Aim of the task:
Reproduce the records word for word, leaving out any pictures they hold.

Pixel coordinate grounding data

☆ ☆ ☆ ☆ ☆

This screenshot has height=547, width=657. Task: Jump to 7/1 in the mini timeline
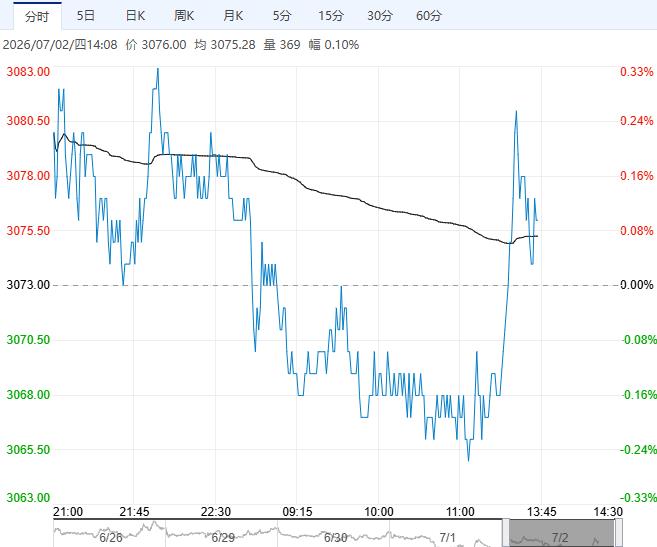(447, 537)
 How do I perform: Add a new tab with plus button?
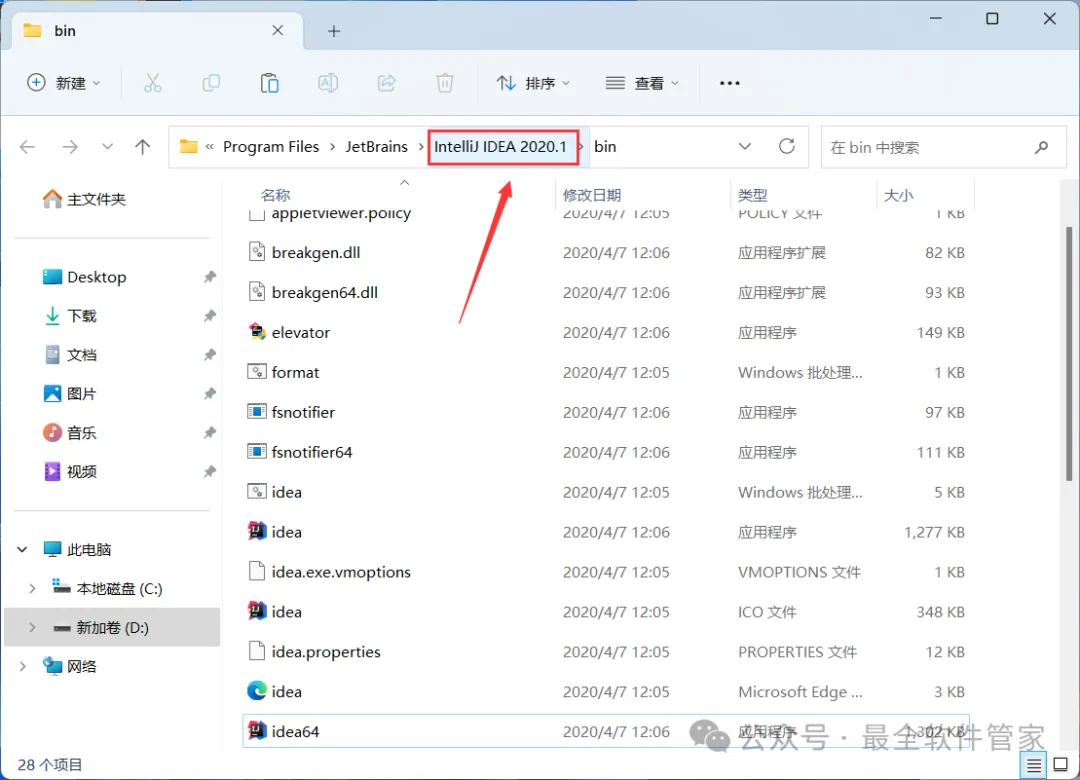coord(334,31)
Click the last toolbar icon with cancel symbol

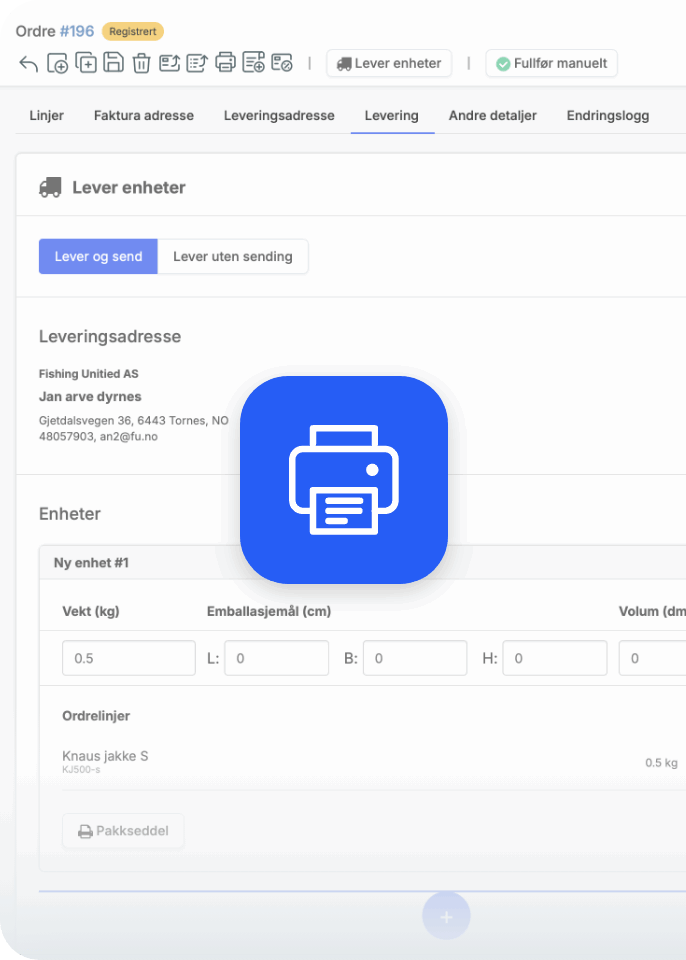coord(282,63)
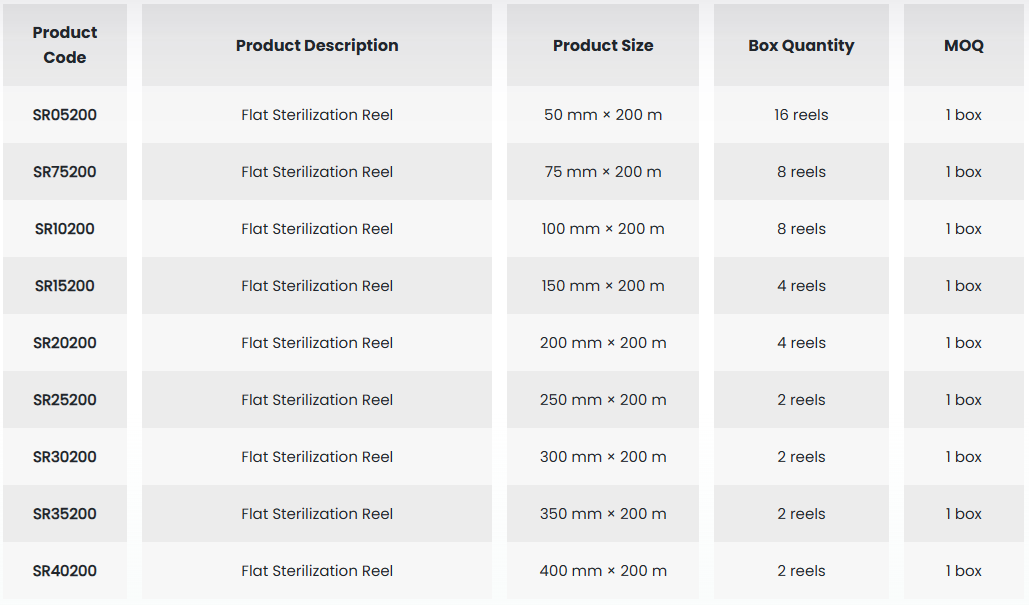The height and width of the screenshot is (605, 1029).
Task: Select product code SR05200
Action: pyautogui.click(x=65, y=115)
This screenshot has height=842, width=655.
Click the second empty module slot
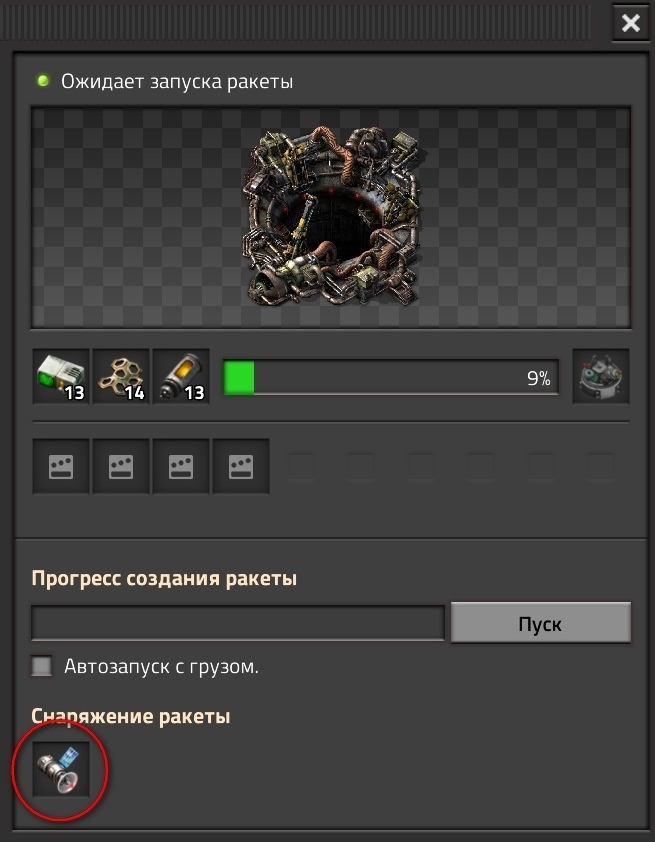(x=121, y=466)
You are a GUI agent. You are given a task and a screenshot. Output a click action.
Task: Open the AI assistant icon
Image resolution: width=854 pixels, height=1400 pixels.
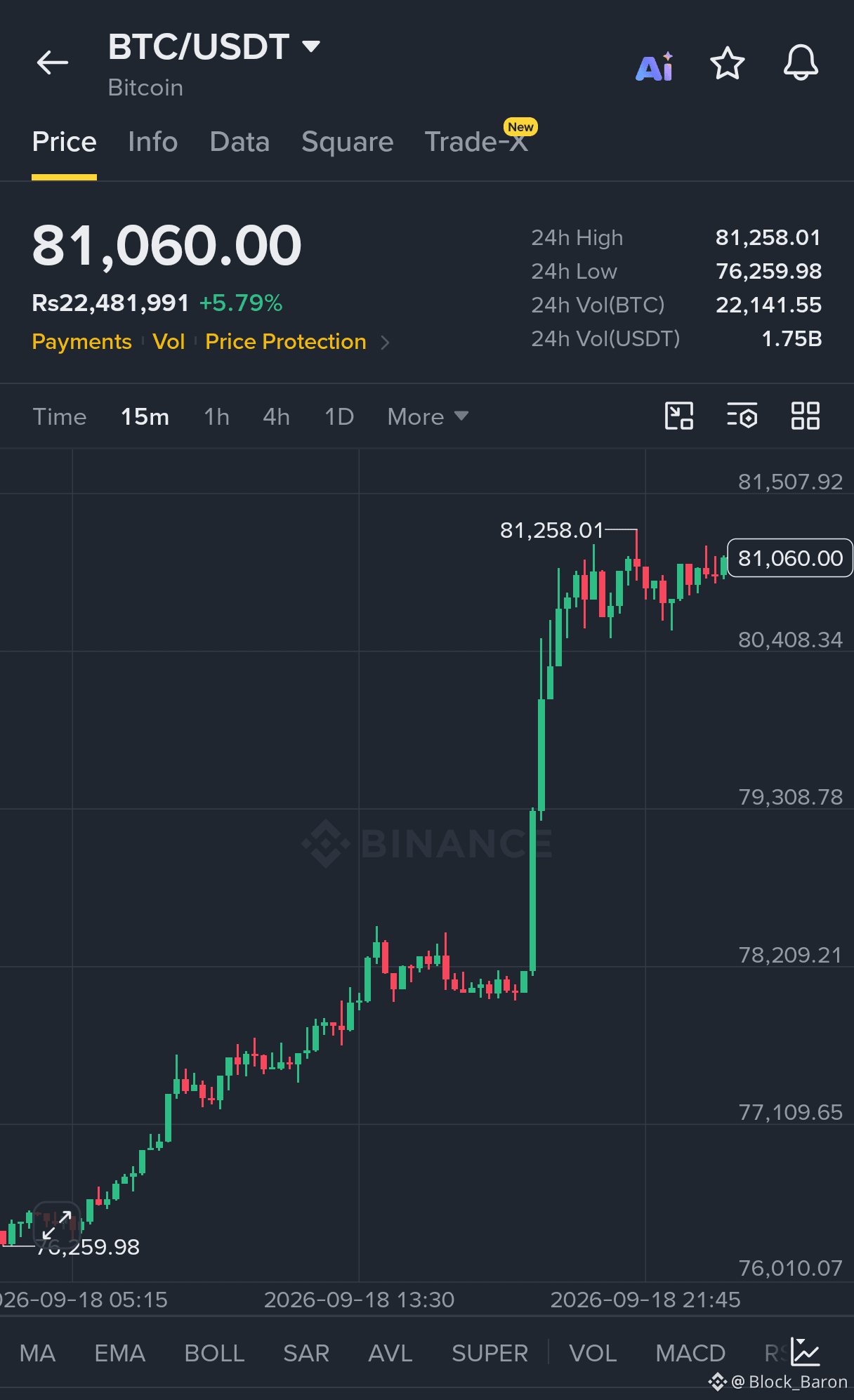tap(655, 67)
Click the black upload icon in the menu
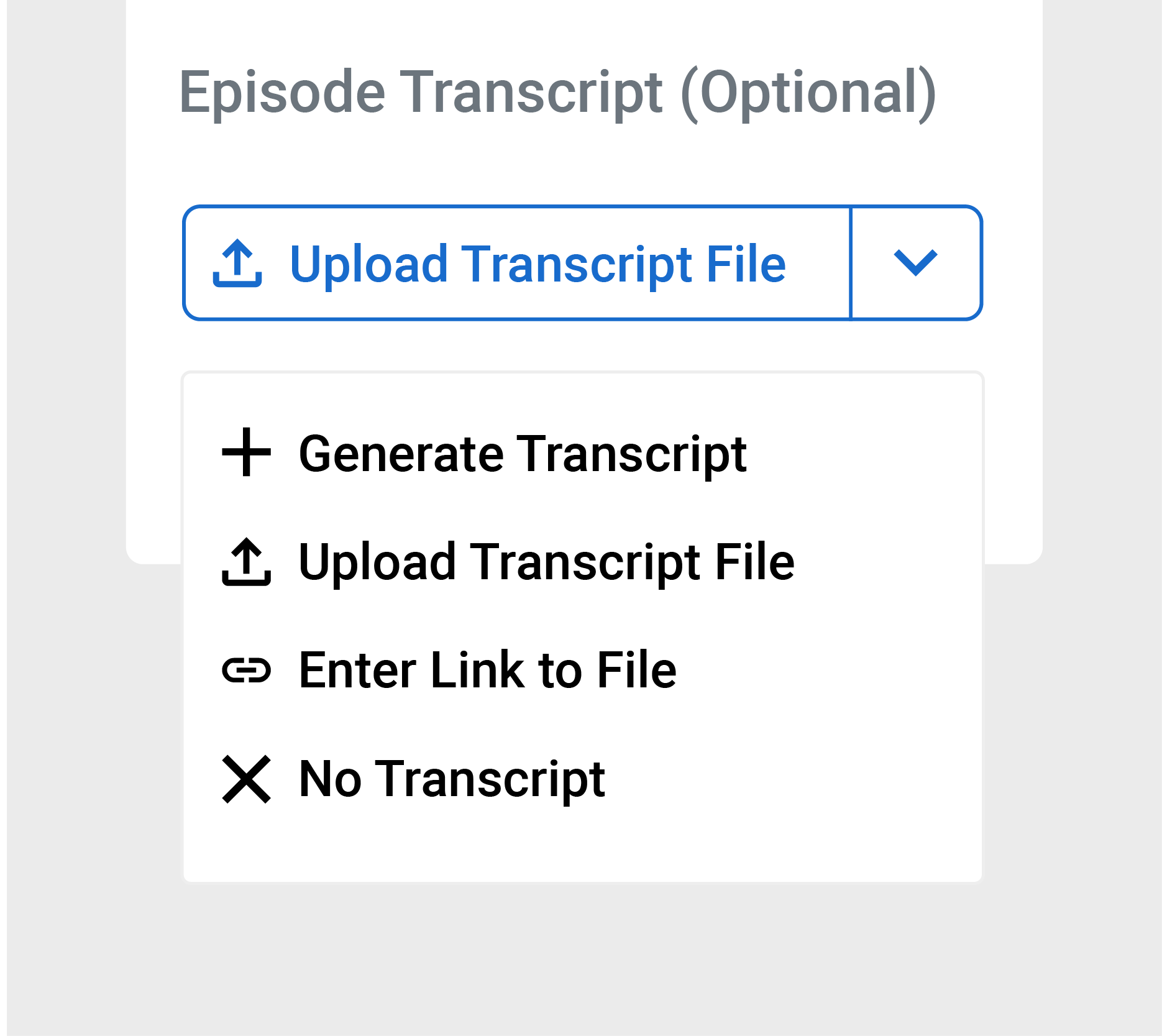The image size is (1162, 1036). [x=247, y=561]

☆ ☆ ☆ ☆ ☆

Output for this task:
This screenshot has height=547, width=657. Task: Jump to 7/1 in the mini timeline
(447, 537)
 How do I perform: Add a new tab with plus button?
coord(334,31)
Click the last toolbar icon with cancel symbol

coord(282,63)
The height and width of the screenshot is (605, 1029).
Task: Select product code SR05200
Action: pyautogui.click(x=65, y=115)
This screenshot has height=842, width=655.
Click the second empty module slot
(x=121, y=466)
You are a GUI agent. You are given a task and a screenshot. Output a click action.
Task: Open the AI assistant icon
Image resolution: width=854 pixels, height=1400 pixels.
tap(655, 67)
Click the black upload icon in the menu
The image size is (1162, 1036). [x=247, y=561]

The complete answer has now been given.